Il laisse apercevoir aussi l'indocile qui l'habite, celui qui plie les corps, qui déprave la langue et qui questionne le lien social.

Nous avons proposé dans cette performance une invocation du « bruit », une rencontre avec le bruit sans présupposé de sa quiddité ou de sa forme.
Le film évidé en était le réceptacle : à la fois une surface en creux, disponible à l'échouage et à l'inscription, toujours temporaire, des bruits.

Devant le film, une mascarade.

Un rassemblement de personnes et d'objets qui s'activent et qui évoquent autant une messe qu'un doublage en postproduction. C'est ce « doublage », ce « dub » qui ouvrait un interstice, comme lorsque l'on constate que les paroles correspondent mal aux mouvements des lèvres. Une coupure relayée par une re-diagrammatisation des signes du film, rendus à leur indocilité inhérente.

La langue, les images, les gestes, les sons sont pris dans de nouvelles configurations dynamiques, un « shape-shifting » qui conjure le bruit des idéologies mortifères qui l'habitent et lui rende la « plasticité » qui est la sienne. C'est l'entre-deux qui est comme un œil ouvert (et une oreille) sur un champ de forces qui fait advenir et muter le bruit.

Une auscultation du bruit,  entre les coutures parfilées du film.

Une oraison abstraite jaculatoire qui exorcisera le bruit... mais à bas bruit.

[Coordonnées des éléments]
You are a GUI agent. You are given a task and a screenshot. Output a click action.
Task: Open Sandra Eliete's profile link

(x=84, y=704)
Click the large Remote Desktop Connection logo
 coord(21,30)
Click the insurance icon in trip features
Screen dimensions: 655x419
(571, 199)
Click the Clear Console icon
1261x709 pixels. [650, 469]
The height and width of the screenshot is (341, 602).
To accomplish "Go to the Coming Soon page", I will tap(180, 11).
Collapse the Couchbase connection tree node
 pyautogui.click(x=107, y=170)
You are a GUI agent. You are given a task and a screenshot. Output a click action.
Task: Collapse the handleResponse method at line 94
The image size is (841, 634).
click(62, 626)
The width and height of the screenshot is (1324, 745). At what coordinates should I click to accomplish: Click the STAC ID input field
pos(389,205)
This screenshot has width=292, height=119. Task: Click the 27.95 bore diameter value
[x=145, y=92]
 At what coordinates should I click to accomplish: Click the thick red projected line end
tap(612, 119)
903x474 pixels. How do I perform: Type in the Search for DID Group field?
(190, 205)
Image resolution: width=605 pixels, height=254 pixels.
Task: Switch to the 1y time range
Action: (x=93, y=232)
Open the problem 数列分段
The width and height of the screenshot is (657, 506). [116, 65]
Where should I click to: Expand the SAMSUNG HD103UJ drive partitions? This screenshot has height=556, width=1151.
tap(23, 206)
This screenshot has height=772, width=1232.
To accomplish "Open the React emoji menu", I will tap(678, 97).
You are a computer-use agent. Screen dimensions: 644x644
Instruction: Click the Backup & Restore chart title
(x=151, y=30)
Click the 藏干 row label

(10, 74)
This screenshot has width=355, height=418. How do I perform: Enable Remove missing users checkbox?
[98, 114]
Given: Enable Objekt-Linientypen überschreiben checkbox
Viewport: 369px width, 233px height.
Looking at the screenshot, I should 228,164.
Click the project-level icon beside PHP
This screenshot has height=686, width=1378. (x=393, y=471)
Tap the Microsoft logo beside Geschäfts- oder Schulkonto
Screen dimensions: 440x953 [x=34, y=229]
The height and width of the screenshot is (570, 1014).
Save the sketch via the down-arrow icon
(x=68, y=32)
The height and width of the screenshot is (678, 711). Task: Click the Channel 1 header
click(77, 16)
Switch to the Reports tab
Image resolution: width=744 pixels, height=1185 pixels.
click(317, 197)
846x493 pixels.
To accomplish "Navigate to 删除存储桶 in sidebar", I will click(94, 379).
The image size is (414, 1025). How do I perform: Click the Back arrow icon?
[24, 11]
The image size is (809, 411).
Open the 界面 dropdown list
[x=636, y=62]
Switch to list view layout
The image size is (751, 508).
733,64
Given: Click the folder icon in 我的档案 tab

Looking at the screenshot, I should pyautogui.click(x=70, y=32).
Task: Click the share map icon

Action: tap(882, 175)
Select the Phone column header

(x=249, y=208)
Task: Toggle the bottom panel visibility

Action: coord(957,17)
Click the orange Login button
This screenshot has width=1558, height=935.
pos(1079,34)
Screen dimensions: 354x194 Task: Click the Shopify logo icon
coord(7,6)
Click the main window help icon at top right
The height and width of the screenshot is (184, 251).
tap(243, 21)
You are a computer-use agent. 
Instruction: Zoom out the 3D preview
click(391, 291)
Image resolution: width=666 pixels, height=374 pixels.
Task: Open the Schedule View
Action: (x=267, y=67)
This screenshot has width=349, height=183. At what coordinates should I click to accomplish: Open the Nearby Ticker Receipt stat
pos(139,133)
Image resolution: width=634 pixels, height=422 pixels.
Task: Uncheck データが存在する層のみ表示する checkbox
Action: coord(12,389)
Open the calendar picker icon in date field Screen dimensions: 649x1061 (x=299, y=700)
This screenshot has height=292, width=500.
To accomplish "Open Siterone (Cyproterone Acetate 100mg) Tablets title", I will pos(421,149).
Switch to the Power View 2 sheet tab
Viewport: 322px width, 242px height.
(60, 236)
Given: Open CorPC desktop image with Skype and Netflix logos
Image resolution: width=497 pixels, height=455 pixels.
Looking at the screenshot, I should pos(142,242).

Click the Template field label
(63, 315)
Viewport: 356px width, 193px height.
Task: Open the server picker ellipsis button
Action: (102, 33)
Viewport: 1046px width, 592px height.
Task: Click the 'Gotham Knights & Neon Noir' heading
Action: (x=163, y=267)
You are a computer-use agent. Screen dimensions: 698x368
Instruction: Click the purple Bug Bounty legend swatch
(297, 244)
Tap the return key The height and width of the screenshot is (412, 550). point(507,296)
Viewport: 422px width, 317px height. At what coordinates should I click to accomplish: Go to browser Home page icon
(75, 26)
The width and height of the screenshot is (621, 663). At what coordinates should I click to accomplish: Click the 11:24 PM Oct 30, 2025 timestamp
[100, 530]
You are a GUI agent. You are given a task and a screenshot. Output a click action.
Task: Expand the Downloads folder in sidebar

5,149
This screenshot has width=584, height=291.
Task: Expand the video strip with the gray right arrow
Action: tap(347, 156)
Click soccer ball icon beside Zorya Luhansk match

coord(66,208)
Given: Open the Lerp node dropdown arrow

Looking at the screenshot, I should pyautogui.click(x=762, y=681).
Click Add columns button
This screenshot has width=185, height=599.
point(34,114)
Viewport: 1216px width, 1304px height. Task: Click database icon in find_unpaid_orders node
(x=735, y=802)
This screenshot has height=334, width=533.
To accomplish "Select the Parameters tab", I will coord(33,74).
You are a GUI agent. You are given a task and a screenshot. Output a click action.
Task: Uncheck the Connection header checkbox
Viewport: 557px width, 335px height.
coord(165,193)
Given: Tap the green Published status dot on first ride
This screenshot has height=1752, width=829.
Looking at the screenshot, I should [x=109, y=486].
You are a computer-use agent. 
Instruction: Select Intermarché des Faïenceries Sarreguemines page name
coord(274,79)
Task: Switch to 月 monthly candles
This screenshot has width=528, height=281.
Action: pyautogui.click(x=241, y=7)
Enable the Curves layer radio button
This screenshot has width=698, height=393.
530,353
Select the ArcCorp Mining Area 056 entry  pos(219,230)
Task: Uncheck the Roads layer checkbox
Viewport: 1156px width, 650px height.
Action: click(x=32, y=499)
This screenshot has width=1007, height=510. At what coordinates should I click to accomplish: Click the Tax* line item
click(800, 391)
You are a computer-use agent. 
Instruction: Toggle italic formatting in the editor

*Énoncé A*.
Reformulez sous forme de liste plus courte le paragraphe du texte de la page qui commence par « Un rassemblement de personnes », sans perdre ses faits principaux.
*Énoncé B*.
Reproduisez à l'identique le passage du texte de la page qui va de « Devant le film, une » jusqu'à « muter le bruit. ».
Ce matériel n'a aucun lien avec le texte de la page.

*Solution rédigée A*.
- Des personnes et des objets s'activent ensemble, ce qui rappelle autant une messe qu'un doublage en postproduction.
- Ce « doublage », ce « dub », ouvre un interstice, comme lorsque les paroles collent mal aux mouvements des lèvres.
- Cette coupure passe par une re-diagrammatisation des signes du film, qui retrouvent leur indocilité.

*Solution rédigée B*.
Devant le film, une mascarade.

Un rassemblement de personnes et d'objets qui s'activent et qui évoquent autant une messe qu'un doublage en postproduction. C'est ce « doublage », ce « dub » qui ouvrait un interstice, comme lorsque l'on constate que les paroles correspondent mal aux mouvements des lèvres. Une coupure relayée par une re-diagrammatisation des signes du film, rendus à leur indocilité inhérente.

La langue, les images, les gestes, les sons sont pris dans de nouvelles configurations dynamiques, un « shape-shifting » qui conjure le bruit des idéologies mortifères qui l'habitent et lui rende la « plasticité » qui est la sienne. C'est l'entre-deux qui est comme un œil ouvert (et une oreille) sur un champ de forces qui fait advenir et muter le bruit.